The killing of Anwar al-Awlaki, al Qaeda's best-known mouthpiece and most charismatic spiritual leader, will leave a huge hole that the global terrorist network may find impossible to fill, regional and counterterrorism experts say.
But its implications for the deteriorating security in Yemen, where al-Awlaki was killed Friday in a U.S. drone attack, and for the future of the al Qaeda faction in that country are less clear.
"Al Qaeda in the Arabian Peninsula [AQAP] is still a huge threat, still the No. 1 threat" among the terrorist network's global affiliates, said Christopher Boucek of the Carnegie Endowment think tank. "But the threat against the West is not as great as it was last week."
He said it was al-Awlaki's ability to reach out to vulnerable communities and individuals in the West and "recruit and influence people who were under the radar of intelligence and law enforcement" agencies that made him such a threat.
"That will be hard to replace," said Mr. Boucek, who researches security challenges in the Arabian Peninsula.
"He was a powerful and convincing orator" in his native English and in Arabic.
Al-Awlaki "was one of the first of the contemporary terrorist leaders to make the transition from cleric to propagandist to a key operational role," said Bruce Hoffman, director of the Security Studies Program at Georgetown University. "Like [Osama] bin Laden, it is unclear whether Awlaki's remarkable trajectory in this respect can be duplicated."
Mr. Boucek noted that Yemeni officials believe AQAP's top bomb maker, Ibrahim al-Asiri, was not among the dead in the missile strikes by U.S. drones Friday that killed al-Awlaki, contrary to reports over the weekend.
Al-Asiri, a 29-year-old Saudi, is thought to have made the devices used in:
• The air-cargo bomb plot last year, in which explosives were hidden in printer cartridges and shipped to the United States by FedEx.
• The underwear-bomb plot against a Detroit-bound jetliner on Christmas Day in 2009.
• The attempt to kill Saudi Deputy Interior Minister Prince Mohammad bin Naif, also with an underwear bomb, in August 2009.

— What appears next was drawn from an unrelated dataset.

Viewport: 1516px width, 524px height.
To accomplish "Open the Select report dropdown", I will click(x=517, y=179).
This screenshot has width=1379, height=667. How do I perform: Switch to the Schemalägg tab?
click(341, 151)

"He is the most dangerous man in AQAP," Mr. Boucek said of al-Asiri. "It is scary to think about someone with those [bomb-making] skills, and even scarier to think about who he might be passing them on to."
He said the remaining leadership of AQAP, including al-Asiri and the group's supreme commander, Nasir al-Wuhayshi, "are also very focused on [attacking] the West."

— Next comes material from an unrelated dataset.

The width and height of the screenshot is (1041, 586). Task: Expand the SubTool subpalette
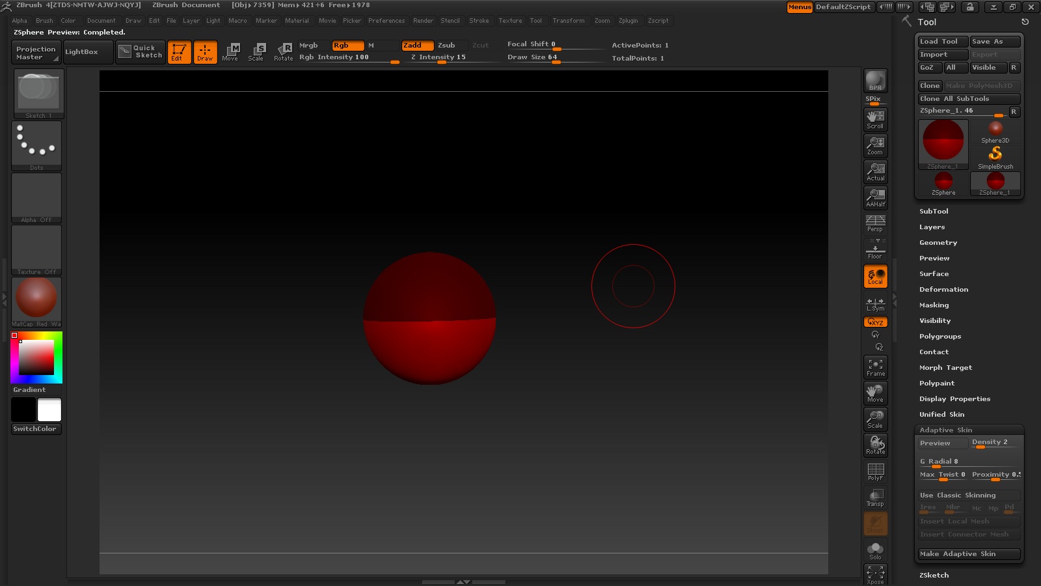click(935, 211)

"There are five or six Saudis who were at [the U.S. military detention center at] Guantanamo Bay" in the AQAP leadership, Mr. Boucek said. "They have a huge grudge against the United States."

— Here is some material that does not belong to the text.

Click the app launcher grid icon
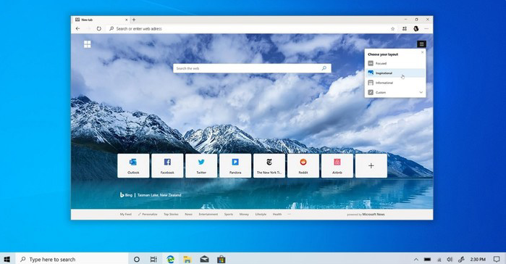506x264 pixels. coord(87,44)
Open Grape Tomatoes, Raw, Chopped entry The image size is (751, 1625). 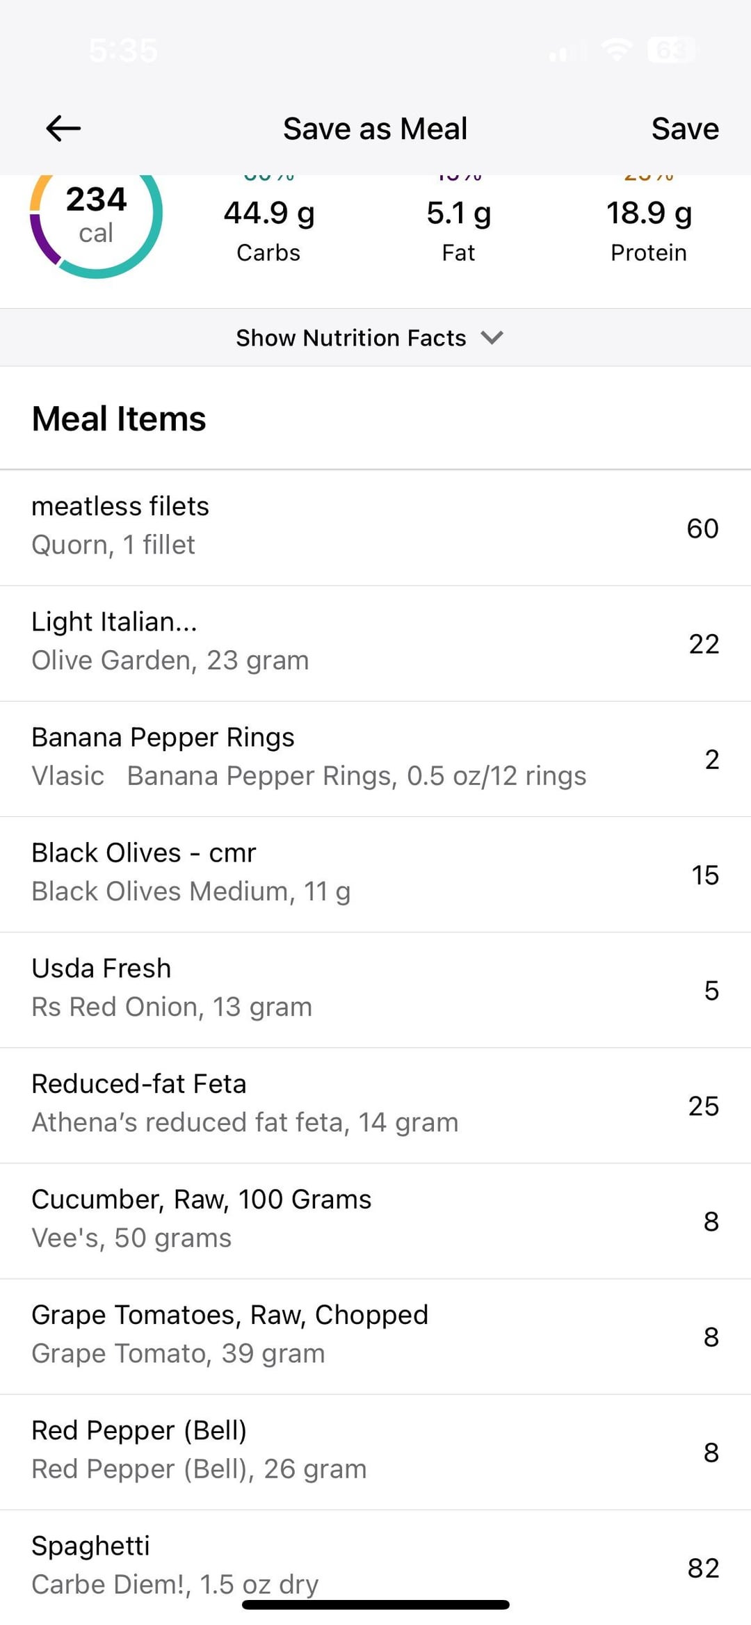tap(376, 1336)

Nonetheless, Mr. Boucek said, the deaths of al-Awlaki and his fellow American AQAP jihadist Samir Khan would be the death knell for al Qaeda's online magazine Inspire, seven editions of which have been produced by the network's Yemeni affiliate.
"Inspire is dead," he said. "They were the brains behind it. Samir Kahn did the layout. ... There was a third editor, but no one knows who he is, or even if he is real rather than just a pen name."
Globally, al Qaeda has only a handful of native English speakers among its spokesmen, according to researchers who have studied the network's propaganda activities.
Most agree that having the aging and decidedly uncharismatic Ayman al-Zawahri as its public face would not help the terrorism network's recruitment efforts. Al-Zawahri took charge of the global network after bin Laden was killed in a U.S. raid in Pakistan in May.
Yet, as heavy a blow as al-Awlaki's death may be to al Qaeda's global network, it is unclear what impact it will have on Yemen's deteriorating security. AQAP is based in Yemen, where U.S. and Yemeni forces have conducted operations against the terrorist group.
Earlier this year, before the outbreak of the Arab Spring revolt in Yemen, counterterrorism consultant Andrew Garfield worked on a study of public opinion and its impact on security in that country.
"We found, basically, that [perceived] U.S. support for [Yemeni strongman Ali Abdullah] Saleh was actually bolstering Yemeni support for AQAP, because he is so unpopular," Mr. Garfield said.
He said that AQAP had learned "the lesson of Iraq" - in which extremists had alienated other forces opposed to the U.S. occupation, instead of working with them.
"Most people in Yemen are not natural supporters of AQAP," he said, adding they would make common cause with the terrorist group against a hated mutual enemy - Mr. Saleh.
Mr. Garfield said he doubted that most Yemenis are aware that the United States had called on Mr. Saleh to step down. "What they see is Saleh comes back, and then a U.S. strike kills these leaders ... the timing is unfortunate," he said.